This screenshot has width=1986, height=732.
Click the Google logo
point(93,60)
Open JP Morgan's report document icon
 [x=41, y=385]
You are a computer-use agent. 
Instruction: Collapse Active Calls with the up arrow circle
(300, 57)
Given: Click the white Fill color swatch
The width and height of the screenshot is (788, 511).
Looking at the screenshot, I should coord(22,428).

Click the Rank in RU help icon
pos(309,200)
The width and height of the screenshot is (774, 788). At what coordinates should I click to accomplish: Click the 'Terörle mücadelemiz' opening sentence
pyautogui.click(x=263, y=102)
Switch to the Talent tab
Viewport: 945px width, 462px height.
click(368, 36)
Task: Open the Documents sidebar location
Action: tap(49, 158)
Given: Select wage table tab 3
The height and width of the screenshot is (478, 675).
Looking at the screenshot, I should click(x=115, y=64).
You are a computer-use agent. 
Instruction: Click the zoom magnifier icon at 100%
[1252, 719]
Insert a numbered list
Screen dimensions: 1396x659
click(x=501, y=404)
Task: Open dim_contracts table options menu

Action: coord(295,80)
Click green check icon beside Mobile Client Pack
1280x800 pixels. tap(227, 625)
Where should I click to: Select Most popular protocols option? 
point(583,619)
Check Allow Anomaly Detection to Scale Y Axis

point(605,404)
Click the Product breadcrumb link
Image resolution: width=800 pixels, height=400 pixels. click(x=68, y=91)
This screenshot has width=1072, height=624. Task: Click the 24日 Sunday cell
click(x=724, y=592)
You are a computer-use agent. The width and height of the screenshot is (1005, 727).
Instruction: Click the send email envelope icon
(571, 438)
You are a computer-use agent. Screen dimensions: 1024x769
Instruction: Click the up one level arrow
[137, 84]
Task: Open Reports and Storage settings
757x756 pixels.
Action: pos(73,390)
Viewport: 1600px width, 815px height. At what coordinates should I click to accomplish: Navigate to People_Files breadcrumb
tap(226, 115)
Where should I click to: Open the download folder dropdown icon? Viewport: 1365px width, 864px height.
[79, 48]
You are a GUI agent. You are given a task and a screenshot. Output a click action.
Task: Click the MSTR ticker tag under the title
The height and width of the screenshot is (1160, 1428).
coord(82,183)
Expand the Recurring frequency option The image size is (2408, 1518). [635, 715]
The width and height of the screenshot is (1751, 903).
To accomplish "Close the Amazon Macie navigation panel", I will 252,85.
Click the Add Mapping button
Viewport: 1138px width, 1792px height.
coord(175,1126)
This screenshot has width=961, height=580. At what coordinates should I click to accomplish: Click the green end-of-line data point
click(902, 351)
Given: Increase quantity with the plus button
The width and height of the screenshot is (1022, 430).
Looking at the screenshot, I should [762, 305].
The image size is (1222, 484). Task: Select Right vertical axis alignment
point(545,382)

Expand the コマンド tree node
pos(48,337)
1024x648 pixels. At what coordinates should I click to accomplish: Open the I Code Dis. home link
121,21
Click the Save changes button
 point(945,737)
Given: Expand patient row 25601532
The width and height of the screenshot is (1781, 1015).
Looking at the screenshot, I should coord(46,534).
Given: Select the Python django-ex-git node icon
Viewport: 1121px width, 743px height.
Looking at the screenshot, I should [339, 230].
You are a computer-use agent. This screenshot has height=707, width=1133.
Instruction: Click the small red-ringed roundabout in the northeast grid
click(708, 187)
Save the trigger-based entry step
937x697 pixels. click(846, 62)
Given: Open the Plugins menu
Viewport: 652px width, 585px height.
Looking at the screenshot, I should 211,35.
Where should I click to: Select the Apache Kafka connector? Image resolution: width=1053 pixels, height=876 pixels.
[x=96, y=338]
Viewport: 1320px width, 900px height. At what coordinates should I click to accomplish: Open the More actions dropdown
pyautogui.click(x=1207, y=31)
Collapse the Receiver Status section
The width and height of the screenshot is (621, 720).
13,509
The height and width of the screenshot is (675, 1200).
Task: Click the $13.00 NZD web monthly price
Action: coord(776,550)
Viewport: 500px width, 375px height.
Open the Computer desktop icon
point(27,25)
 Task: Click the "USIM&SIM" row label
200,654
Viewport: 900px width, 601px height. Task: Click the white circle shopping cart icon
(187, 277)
= = = = =
*About this task*: Every record must be output again with its wording unchanged.

*Solution to this exercise*:
This screenshot has width=1986, height=732.
Click the Google logo
point(93,60)
Open JP Morgan's report document icon
 [x=41, y=385]
You are a computer-use agent. 
Instruction: Collapse Active Calls with the up arrow circle
(300, 57)
Given: Click the white Fill color swatch
The width and height of the screenshot is (788, 511).
Looking at the screenshot, I should coord(22,428).

Click the Rank in RU help icon
pos(309,200)
The width and height of the screenshot is (774, 788). At what coordinates should I click to accomplish: Click the 'Terörle mücadelemiz' opening sentence
pyautogui.click(x=263, y=102)
Switch to the Talent tab
Viewport: 945px width, 462px height.
click(368, 36)
Task: Open the Documents sidebar location
Action: tap(49, 158)
Given: Select wage table tab 3
The height and width of the screenshot is (478, 675).
Looking at the screenshot, I should click(x=115, y=64).
You are a computer-use agent. 
Instruction: Click the zoom magnifier icon at 100%
[1252, 719]
Insert a numbered list
Screen dimensions: 1396x659
click(x=501, y=404)
Task: Open dim_contracts table options menu

Action: coord(295,80)
Click green check icon beside Mobile Client Pack
1280x800 pixels. tap(227, 625)
Where should I click to: Select Most popular protocols option? 
point(583,619)
Check Allow Anomaly Detection to Scale Y Axis

point(605,404)
Click the Product breadcrumb link
Image resolution: width=800 pixels, height=400 pixels. click(x=68, y=91)
This screenshot has width=1072, height=624. Task: Click the 24日 Sunday cell
click(x=724, y=592)
You are a computer-use agent. The width and height of the screenshot is (1005, 727).
Instruction: Click the send email envelope icon
(571, 438)
You are a computer-use agent. Screen dimensions: 1024x769
Instruction: Click the up one level arrow
[137, 84]
Task: Open Reports and Storage settings
757x756 pixels.
Action: pos(73,390)
Viewport: 1600px width, 815px height. At what coordinates should I click to accomplish: Navigate to People_Files breadcrumb
tap(226, 115)
Where should I click to: Open the download folder dropdown icon? Viewport: 1365px width, 864px height.
[79, 48]
You are a GUI agent. You are given a task and a screenshot. Output a click action.
Task: Click the MSTR ticker tag under the title
The height and width of the screenshot is (1160, 1428).
coord(82,183)
Expand the Recurring frequency option The image size is (2408, 1518). [635, 715]
The width and height of the screenshot is (1751, 903).
To accomplish "Close the Amazon Macie navigation panel", I will 252,85.
Click the Add Mapping button
Viewport: 1138px width, 1792px height.
coord(175,1126)
This screenshot has width=961, height=580. At what coordinates should I click to accomplish: Click the green end-of-line data point
click(902, 351)
Given: Increase quantity with the plus button
The width and height of the screenshot is (1022, 430).
Looking at the screenshot, I should [762, 305].
The image size is (1222, 484). Task: Select Right vertical axis alignment
point(545,382)

Expand the コマンド tree node
pos(48,337)
1024x648 pixels. At what coordinates should I click to accomplish: Open the I Code Dis. home link
121,21
Click the Save changes button
 point(945,737)
Given: Expand patient row 25601532
The width and height of the screenshot is (1781, 1015).
Looking at the screenshot, I should coord(46,534).
Given: Select the Python django-ex-git node icon
Viewport: 1121px width, 743px height.
Looking at the screenshot, I should [339, 230].
You are a computer-use agent. This screenshot has height=707, width=1133.
Instruction: Click the small red-ringed roundabout in the northeast grid
click(708, 187)
Save the trigger-based entry step
937x697 pixels. click(846, 62)
Given: Open the Plugins menu
Viewport: 652px width, 585px height.
Looking at the screenshot, I should 211,35.
Where should I click to: Select the Apache Kafka connector? Image resolution: width=1053 pixels, height=876 pixels.
[x=96, y=338]
Viewport: 1320px width, 900px height. At what coordinates should I click to accomplish: Open the More actions dropdown
pyautogui.click(x=1207, y=31)
Collapse the Receiver Status section
The width and height of the screenshot is (621, 720).
13,509
The height and width of the screenshot is (675, 1200).
Task: Click the $13.00 NZD web monthly price
Action: coord(776,550)
Viewport: 500px width, 375px height.
Open the Computer desktop icon
point(27,25)
 Task: Click the "USIM&SIM" row label
200,654
Viewport: 900px width, 601px height. Task: Click the white circle shopping cart icon
(187, 277)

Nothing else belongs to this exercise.